>> Start DATA IN THIS EXERCISE

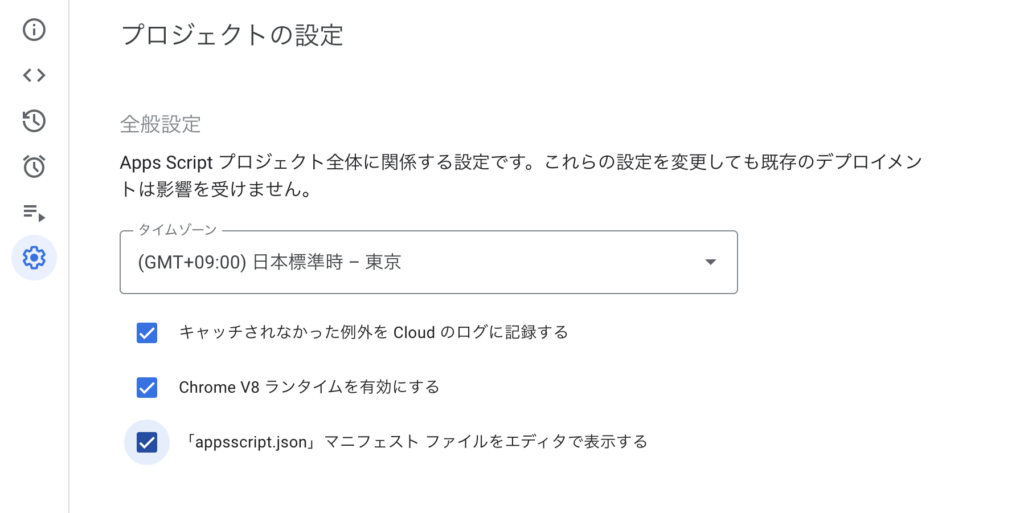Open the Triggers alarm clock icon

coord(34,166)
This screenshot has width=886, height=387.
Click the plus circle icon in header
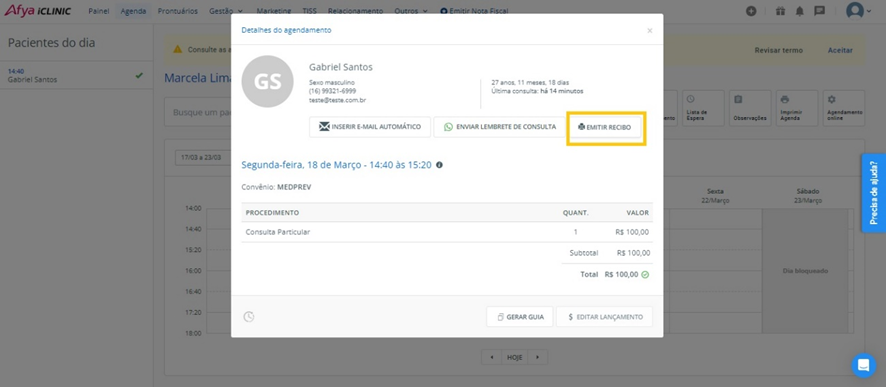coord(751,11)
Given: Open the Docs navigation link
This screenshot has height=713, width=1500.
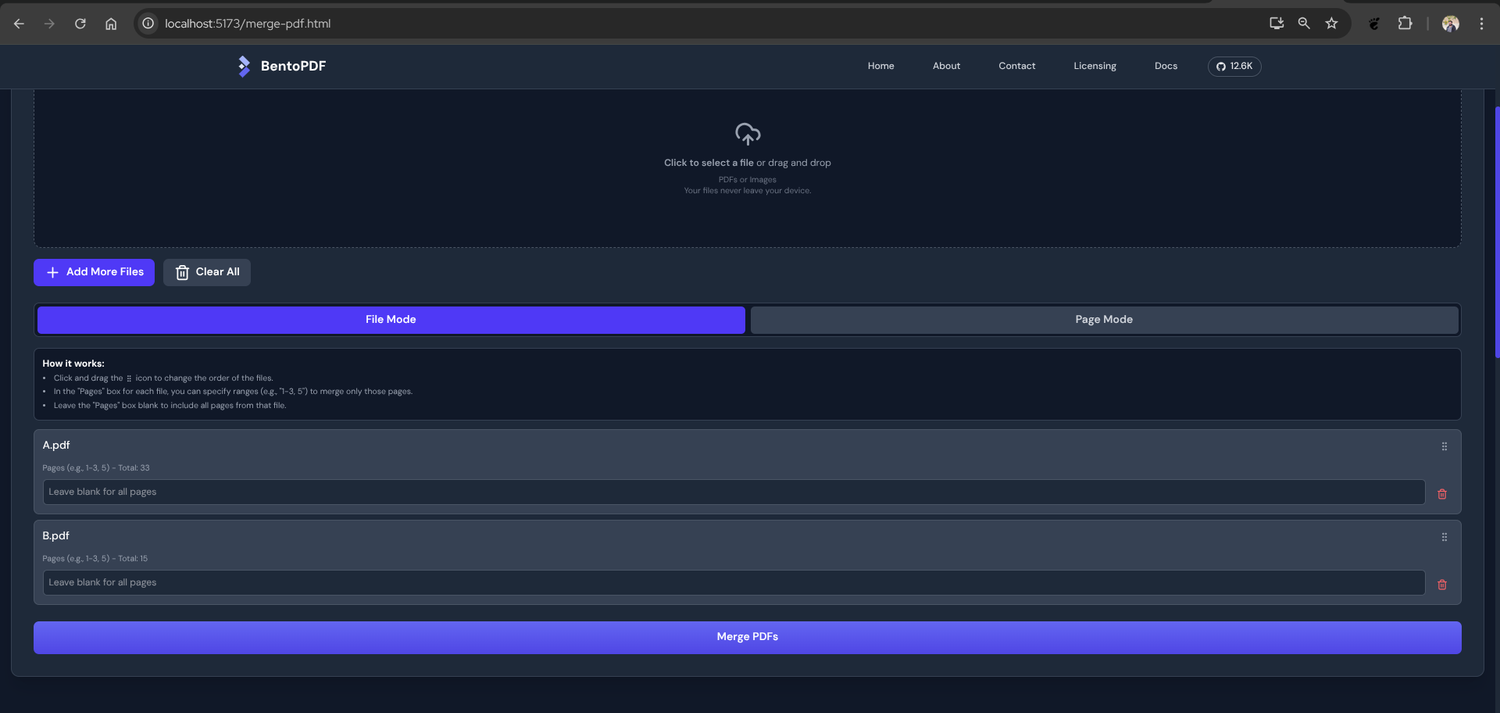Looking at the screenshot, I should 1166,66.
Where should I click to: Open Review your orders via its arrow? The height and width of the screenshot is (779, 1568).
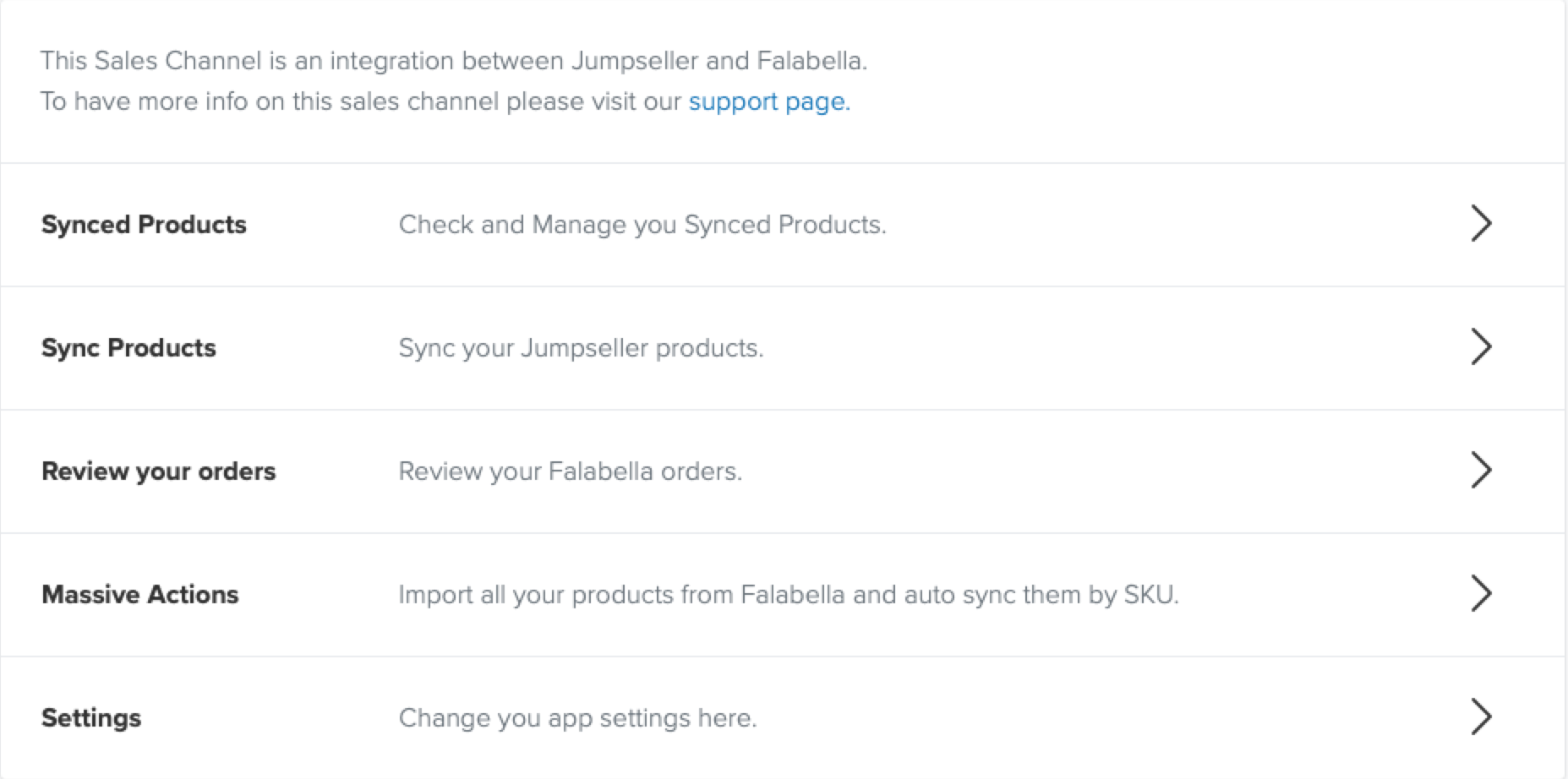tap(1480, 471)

>> End DATA IN THIS EXERCISE
>> Start DATA IN THIS EXERCISE

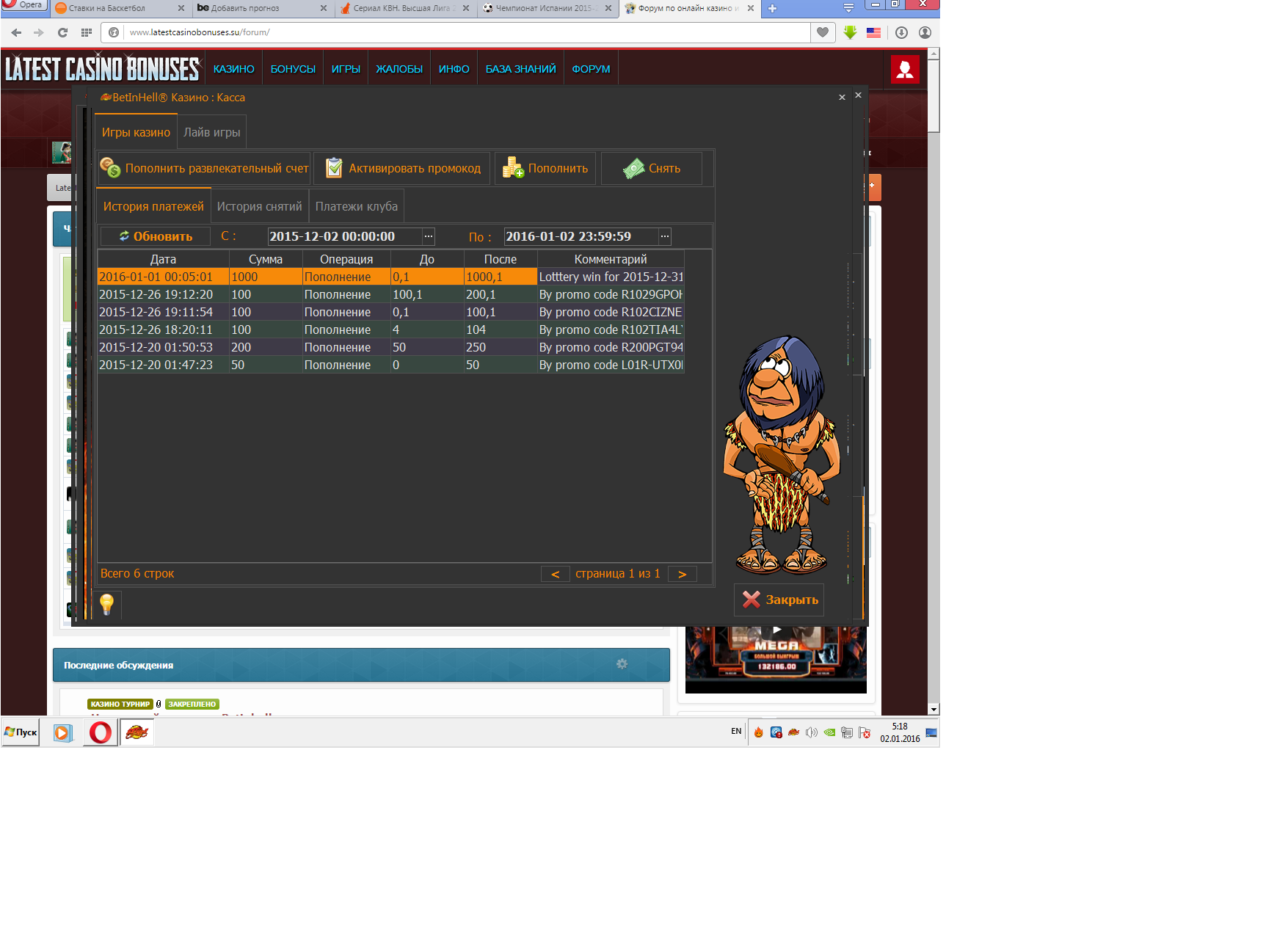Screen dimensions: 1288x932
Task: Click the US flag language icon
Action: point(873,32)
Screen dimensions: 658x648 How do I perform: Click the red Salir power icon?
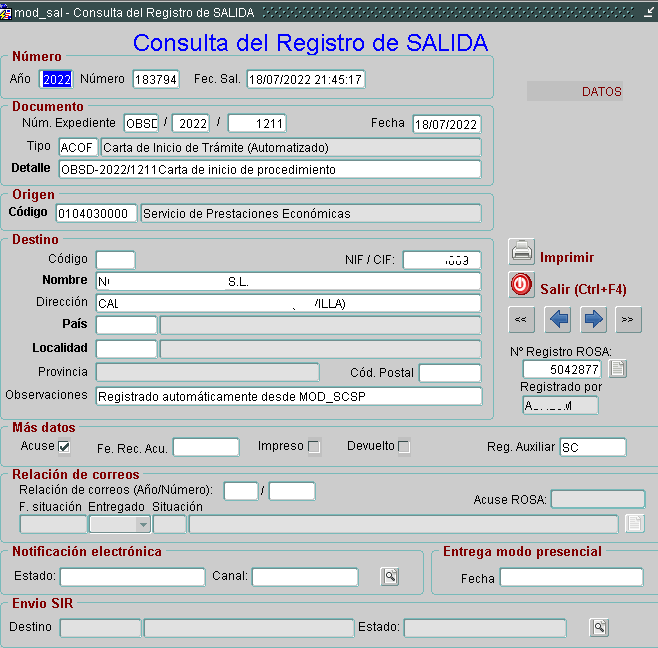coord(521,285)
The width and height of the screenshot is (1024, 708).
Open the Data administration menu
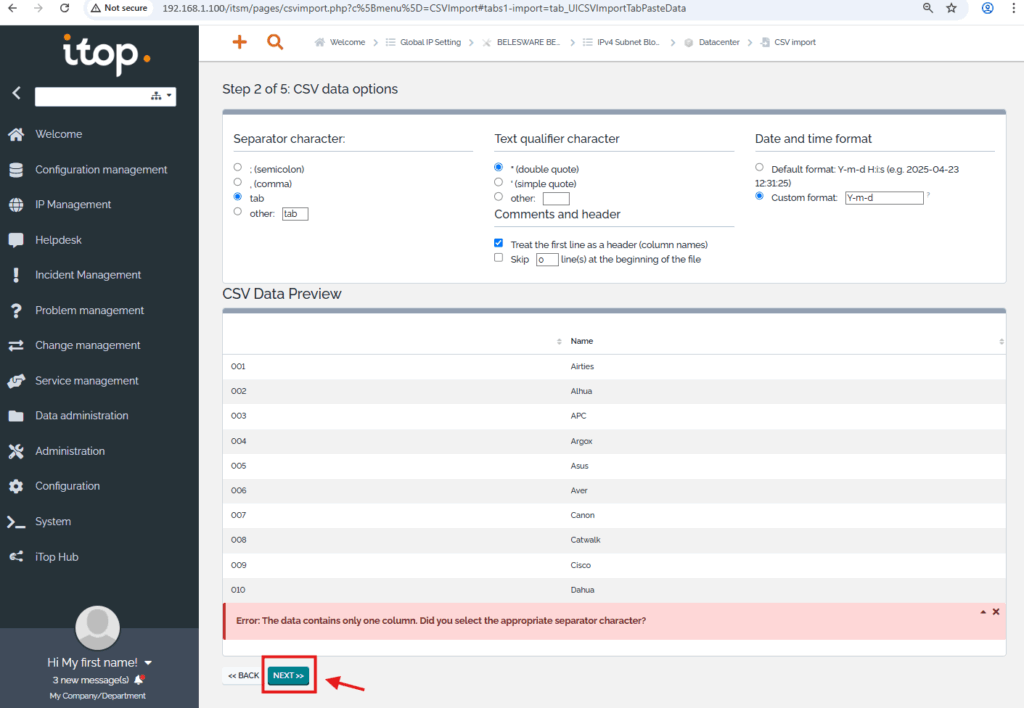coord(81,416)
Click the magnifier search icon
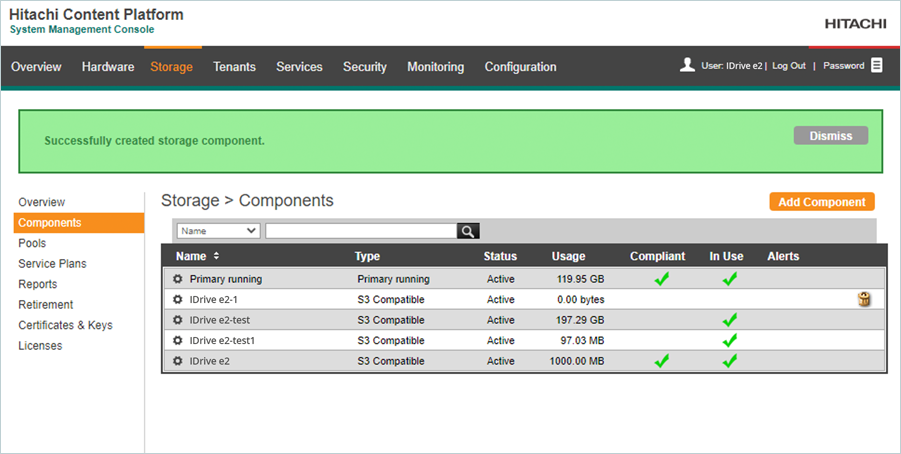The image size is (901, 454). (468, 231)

>> End DATA IN THIS EXERCISE
>> Start DATA IN THIS EXERCISE

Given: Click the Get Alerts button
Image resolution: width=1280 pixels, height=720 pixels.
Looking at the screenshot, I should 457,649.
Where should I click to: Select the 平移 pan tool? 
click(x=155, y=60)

>> End DATA IN THIS EXERCISE

Lay out the material between the lines holding "This screenshot has width=886, height=387." and "Looking at the screenshot, I should 1166,66.", inclusive, as a two-column CSV with the headers request and answer. Give one row per request, put each field in quotes with line breaks replaced by spaces, and omit the pictures.

request,answer
"This screenshot has width=886, height=387. Click the plus circle icon in header","coord(751,11)"
"Given: Open the Docs navigation link This screenshot has height=713, width=1500.","Looking at the screenshot, I should 1166,66."